MiniMax-M1 AI Reasoning Model | High-Performance, Open-Weight LLM

🌟 MiniMax-M1: a revolutionary reasoning‑LLM capable of processing up to 1 million tokens of information

MiniMax-M1 is the world’s first open-weight component model that combines a hybrid reasoning‑LLM architecture capable of handling up to 1 million tokens (utilizing 8× DeepSeek R1) with MoE and Lightning Attention technologies. This approach enables the models to operate at peak efficiency compared to similar counterparts.

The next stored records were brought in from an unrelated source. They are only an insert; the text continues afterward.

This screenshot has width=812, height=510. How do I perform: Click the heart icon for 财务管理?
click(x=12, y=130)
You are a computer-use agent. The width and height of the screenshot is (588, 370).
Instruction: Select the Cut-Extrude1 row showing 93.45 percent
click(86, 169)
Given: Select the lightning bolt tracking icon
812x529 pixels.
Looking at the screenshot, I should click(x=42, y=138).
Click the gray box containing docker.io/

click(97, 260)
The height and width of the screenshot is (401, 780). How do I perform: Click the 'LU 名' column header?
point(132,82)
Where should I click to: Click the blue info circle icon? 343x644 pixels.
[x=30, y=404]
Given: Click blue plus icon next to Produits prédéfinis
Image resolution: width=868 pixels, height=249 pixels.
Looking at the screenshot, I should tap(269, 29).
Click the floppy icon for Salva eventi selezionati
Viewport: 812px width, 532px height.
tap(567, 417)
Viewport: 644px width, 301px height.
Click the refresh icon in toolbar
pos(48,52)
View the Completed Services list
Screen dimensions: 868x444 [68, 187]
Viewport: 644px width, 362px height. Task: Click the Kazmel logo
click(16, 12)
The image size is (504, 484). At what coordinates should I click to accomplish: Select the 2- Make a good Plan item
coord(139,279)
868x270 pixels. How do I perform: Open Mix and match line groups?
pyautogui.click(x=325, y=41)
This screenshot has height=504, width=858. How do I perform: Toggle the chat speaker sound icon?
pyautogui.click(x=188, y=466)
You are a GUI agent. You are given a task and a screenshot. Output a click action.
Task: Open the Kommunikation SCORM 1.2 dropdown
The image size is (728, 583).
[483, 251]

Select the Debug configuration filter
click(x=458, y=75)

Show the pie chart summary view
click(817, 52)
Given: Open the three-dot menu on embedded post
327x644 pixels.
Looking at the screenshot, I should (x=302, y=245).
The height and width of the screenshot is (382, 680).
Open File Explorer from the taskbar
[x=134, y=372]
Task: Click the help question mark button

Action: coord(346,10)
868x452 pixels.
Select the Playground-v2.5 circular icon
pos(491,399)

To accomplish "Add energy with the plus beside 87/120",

The number of parameters in this model reaches 456 billion—approximately 45.9 billion are activated for each token, ensuring ultra-high performance in text generation. For example, it consumes only about 25% of the FLOPs of DeepSeek R1 when processing 100,000 tokens, making it highly resource-efficient.

Training was carried out using reinforcement learning based on a new technology called CISPO, specifically designed to solve complex real-world problems—from mathematical calculations to programming. Developing the model cost around $534,000. There are two versions available—with a “thinking budget” of 40K and 80K—allowing for use in different scenarios.

Benchmark results show that MiniMax-M1 surpasses models like DeepSeek R1 and Qwen3-235B, demonstrating superior performance in tasks related to mathematics and programming. It leads in software engineering and reasoning fields.

Below are comparative results on key tests:

– AIME 2024: 86.0 (for the 80K version) versus 85.7 for Qwen3 and 79.8 for DeepSeek R1.
– SWE-bench Verified: 56.0, while Qwen3 scores only 34.4.
– OpenAI-MRCR (128k): 73.4 versus 27.7 for Qwen3.
– TAU-bench (aviastar): 62.0 versus 34.7.
– LongBench-v2: 61.5 compared to 50.1 for Qwen3.

If you wish to try the model yourself, follow the links below:

▪ On Hugging Face: https://huggingface.co/collections/MiniMaxAI/minimax-m1-68502ad9634ec0eeac8cf094
▪ On GitHub: https://github.com/MiniMax-AI/MiniMax-M1
▪ Technical report available here: https://github.com/MiniMax-AI/MiniMax-M1/blob/main/MiniMax_M1_tech_report.pdf

This marks an impressive step forward in reasoning-oriented language models, combining scale, efficiency, and practical applicability.